## WORK REQUIRED
Below are records; reproduce exactly the lines from the first through the one containing "Task: Open the PuTTY window menu icon".

## RECORDS FOR PROCESSING
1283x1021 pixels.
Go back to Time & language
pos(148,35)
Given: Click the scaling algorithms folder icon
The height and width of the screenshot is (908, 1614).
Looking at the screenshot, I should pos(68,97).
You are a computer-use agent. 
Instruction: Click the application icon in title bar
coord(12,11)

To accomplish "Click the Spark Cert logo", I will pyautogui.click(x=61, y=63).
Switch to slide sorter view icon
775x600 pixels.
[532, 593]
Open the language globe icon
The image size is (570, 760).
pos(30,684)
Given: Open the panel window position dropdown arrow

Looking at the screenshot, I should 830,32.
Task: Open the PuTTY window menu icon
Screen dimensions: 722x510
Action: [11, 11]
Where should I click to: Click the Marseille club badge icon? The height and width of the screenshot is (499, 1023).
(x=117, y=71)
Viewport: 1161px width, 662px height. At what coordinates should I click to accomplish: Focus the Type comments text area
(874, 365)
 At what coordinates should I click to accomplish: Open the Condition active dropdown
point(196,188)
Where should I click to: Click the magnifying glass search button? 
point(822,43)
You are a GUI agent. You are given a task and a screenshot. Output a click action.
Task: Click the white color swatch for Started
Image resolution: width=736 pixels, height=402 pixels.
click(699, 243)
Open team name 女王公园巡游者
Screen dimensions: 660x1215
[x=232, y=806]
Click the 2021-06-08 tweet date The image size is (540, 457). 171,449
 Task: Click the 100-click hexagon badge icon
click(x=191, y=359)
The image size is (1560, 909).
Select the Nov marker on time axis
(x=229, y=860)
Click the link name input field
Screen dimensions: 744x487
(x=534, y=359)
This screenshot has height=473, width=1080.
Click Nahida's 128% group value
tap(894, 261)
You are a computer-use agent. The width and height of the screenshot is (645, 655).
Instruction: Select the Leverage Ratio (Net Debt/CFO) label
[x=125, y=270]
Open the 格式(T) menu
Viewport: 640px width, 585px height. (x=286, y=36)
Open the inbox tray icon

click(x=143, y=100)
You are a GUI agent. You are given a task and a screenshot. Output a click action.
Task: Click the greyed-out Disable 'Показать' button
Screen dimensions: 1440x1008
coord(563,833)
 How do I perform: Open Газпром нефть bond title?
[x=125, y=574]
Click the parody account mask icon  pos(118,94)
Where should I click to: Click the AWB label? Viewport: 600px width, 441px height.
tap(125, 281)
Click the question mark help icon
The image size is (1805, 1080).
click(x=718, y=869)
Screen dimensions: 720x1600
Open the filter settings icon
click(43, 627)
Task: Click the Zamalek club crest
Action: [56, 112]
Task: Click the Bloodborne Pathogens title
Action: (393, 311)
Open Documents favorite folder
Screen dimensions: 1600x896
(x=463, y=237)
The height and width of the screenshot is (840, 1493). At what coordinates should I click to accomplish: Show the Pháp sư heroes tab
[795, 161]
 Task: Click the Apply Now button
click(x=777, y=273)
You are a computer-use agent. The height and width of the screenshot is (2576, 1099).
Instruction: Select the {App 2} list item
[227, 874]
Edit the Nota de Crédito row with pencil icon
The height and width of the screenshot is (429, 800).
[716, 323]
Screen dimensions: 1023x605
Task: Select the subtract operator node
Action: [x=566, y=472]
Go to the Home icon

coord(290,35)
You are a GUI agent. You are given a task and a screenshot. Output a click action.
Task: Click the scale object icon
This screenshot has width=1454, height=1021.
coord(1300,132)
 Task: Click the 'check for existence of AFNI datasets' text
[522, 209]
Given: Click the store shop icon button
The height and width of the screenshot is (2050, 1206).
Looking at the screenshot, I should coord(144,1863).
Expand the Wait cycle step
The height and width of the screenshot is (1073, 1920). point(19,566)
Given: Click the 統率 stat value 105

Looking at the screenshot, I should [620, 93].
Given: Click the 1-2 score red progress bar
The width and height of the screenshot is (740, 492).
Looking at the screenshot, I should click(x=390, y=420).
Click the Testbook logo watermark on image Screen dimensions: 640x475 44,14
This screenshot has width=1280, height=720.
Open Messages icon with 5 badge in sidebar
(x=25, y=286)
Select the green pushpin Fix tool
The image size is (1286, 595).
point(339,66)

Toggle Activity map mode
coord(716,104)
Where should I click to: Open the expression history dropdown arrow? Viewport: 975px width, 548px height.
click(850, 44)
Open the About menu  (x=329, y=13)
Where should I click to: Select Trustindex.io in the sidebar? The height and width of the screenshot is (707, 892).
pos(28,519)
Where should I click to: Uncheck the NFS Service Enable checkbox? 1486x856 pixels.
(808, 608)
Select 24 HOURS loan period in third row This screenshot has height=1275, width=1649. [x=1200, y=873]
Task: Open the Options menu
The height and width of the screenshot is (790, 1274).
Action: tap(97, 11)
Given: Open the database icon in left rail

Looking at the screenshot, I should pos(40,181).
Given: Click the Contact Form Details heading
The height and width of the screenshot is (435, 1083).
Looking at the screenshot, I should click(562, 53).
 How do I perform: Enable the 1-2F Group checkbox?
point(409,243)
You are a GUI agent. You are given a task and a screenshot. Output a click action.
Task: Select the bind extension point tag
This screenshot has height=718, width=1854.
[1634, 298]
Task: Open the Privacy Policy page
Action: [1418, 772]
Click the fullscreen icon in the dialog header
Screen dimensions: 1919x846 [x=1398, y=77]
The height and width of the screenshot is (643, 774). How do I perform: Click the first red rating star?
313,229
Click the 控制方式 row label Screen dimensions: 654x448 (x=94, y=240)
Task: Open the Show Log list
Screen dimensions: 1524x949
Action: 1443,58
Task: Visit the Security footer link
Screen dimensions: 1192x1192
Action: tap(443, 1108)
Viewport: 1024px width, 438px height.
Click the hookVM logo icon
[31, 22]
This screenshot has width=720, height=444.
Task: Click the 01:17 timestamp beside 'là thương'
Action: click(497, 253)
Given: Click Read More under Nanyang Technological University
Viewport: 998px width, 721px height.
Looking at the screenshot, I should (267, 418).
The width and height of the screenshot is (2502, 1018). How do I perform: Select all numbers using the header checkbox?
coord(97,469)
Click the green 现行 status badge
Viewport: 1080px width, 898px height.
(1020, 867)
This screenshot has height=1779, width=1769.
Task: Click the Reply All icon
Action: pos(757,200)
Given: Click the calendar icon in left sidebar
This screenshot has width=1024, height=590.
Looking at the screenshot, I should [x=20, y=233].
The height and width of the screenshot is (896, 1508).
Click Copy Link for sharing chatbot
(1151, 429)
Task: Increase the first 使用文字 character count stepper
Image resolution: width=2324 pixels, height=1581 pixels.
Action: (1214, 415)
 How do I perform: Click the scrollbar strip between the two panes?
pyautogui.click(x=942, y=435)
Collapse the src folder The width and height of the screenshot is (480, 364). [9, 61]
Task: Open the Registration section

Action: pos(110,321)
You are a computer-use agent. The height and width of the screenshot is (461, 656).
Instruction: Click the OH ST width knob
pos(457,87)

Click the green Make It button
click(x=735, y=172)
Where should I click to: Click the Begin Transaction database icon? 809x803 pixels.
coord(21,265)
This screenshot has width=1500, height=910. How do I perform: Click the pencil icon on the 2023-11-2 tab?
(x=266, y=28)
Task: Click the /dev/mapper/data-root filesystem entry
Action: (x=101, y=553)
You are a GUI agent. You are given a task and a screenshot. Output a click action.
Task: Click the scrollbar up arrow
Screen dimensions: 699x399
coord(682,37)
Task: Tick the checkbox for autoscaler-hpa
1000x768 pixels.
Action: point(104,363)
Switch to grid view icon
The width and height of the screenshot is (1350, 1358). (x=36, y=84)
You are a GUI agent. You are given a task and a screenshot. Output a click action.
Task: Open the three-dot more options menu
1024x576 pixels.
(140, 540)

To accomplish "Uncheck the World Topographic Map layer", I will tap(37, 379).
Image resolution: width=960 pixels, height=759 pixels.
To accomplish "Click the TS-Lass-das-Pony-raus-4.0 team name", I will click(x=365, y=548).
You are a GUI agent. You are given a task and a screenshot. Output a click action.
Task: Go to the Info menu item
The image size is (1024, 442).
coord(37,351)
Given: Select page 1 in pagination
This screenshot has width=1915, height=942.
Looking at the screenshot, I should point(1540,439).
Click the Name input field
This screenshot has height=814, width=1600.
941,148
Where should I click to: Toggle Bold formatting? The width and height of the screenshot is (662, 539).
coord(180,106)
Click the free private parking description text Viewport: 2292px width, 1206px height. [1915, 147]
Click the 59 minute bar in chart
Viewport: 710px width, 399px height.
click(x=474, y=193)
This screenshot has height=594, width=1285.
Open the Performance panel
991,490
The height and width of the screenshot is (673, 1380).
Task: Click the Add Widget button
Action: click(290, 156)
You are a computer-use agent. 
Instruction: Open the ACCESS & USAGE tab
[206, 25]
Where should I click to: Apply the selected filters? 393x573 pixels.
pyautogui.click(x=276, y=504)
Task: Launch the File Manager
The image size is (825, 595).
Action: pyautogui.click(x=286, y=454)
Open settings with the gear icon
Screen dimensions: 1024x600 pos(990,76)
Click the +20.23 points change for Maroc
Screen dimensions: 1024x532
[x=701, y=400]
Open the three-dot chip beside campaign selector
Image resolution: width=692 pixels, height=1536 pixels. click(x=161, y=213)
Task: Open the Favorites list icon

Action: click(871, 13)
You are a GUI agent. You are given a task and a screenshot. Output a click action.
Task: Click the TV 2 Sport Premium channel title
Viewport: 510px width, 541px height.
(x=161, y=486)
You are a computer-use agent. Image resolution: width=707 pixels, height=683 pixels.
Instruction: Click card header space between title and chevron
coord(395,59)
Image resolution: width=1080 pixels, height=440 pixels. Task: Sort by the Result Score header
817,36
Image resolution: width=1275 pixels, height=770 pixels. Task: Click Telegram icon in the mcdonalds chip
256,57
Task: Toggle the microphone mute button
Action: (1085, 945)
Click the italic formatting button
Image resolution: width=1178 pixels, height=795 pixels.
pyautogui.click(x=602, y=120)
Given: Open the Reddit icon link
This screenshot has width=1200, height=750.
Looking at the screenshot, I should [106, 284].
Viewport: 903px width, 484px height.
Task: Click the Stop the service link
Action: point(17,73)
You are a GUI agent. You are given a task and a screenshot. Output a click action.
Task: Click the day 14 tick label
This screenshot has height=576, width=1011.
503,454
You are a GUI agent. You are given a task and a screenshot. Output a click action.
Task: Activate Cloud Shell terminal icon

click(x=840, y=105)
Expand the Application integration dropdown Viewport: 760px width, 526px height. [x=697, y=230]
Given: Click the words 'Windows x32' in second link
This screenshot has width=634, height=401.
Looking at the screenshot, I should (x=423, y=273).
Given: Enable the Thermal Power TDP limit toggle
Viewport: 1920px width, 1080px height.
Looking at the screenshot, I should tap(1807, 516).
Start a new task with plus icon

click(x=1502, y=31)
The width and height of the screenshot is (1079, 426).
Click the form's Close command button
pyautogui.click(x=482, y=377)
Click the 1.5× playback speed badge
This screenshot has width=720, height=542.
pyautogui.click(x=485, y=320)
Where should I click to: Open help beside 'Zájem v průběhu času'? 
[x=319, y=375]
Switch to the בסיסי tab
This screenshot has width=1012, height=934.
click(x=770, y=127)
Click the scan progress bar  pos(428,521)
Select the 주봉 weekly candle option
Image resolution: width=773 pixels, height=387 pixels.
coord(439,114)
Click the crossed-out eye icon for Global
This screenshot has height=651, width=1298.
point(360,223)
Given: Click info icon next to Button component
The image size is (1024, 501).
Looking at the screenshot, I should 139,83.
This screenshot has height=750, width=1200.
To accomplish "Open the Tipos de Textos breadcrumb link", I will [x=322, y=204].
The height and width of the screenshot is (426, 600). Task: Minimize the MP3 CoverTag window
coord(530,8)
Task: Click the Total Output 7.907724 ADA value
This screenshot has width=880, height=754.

## EXERCISE OUTPUT
1283x1021 pixels.
Go back to Time & language
pos(148,35)
Given: Click the scaling algorithms folder icon
The height and width of the screenshot is (908, 1614).
Looking at the screenshot, I should pos(68,97).
You are a computer-use agent. 
Instruction: Click the application icon in title bar
coord(12,11)

To accomplish "Click the Spark Cert logo", I will pyautogui.click(x=61, y=63).
Switch to slide sorter view icon
775x600 pixels.
[532, 593]
Open the language globe icon
The image size is (570, 760).
pos(30,684)
Given: Open the panel window position dropdown arrow

Looking at the screenshot, I should 830,32.
Task: Open the PuTTY window menu icon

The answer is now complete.